▶ How to complete this task
Where a line of the records contains the word "computer", show that line.
------ Data for review ------
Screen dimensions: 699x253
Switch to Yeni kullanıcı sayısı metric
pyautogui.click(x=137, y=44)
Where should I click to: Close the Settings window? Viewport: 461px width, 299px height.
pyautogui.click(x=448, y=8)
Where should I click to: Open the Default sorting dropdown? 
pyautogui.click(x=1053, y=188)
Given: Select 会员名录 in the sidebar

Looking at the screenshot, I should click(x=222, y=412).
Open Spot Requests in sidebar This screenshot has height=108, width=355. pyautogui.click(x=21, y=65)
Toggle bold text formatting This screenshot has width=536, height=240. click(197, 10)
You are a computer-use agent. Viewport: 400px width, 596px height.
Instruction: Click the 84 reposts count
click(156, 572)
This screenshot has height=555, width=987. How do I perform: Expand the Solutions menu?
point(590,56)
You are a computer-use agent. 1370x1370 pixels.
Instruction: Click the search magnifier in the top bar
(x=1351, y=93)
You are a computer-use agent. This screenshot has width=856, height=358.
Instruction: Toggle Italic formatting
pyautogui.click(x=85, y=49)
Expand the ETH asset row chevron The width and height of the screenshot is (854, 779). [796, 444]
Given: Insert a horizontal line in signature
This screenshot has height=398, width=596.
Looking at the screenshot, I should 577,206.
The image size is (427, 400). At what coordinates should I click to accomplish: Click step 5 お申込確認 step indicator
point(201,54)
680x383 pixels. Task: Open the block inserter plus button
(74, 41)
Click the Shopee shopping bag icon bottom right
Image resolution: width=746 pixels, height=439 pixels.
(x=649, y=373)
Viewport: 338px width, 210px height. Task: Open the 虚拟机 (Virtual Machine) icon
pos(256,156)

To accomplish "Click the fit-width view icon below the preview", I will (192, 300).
------
▶ Result below
You are a computer-use agent. Viewport: 400px width, 596px height.
You are a computer-use agent. 1370x1370 pixels.
You are a computer-use agent. This screenshot has width=856, height=358.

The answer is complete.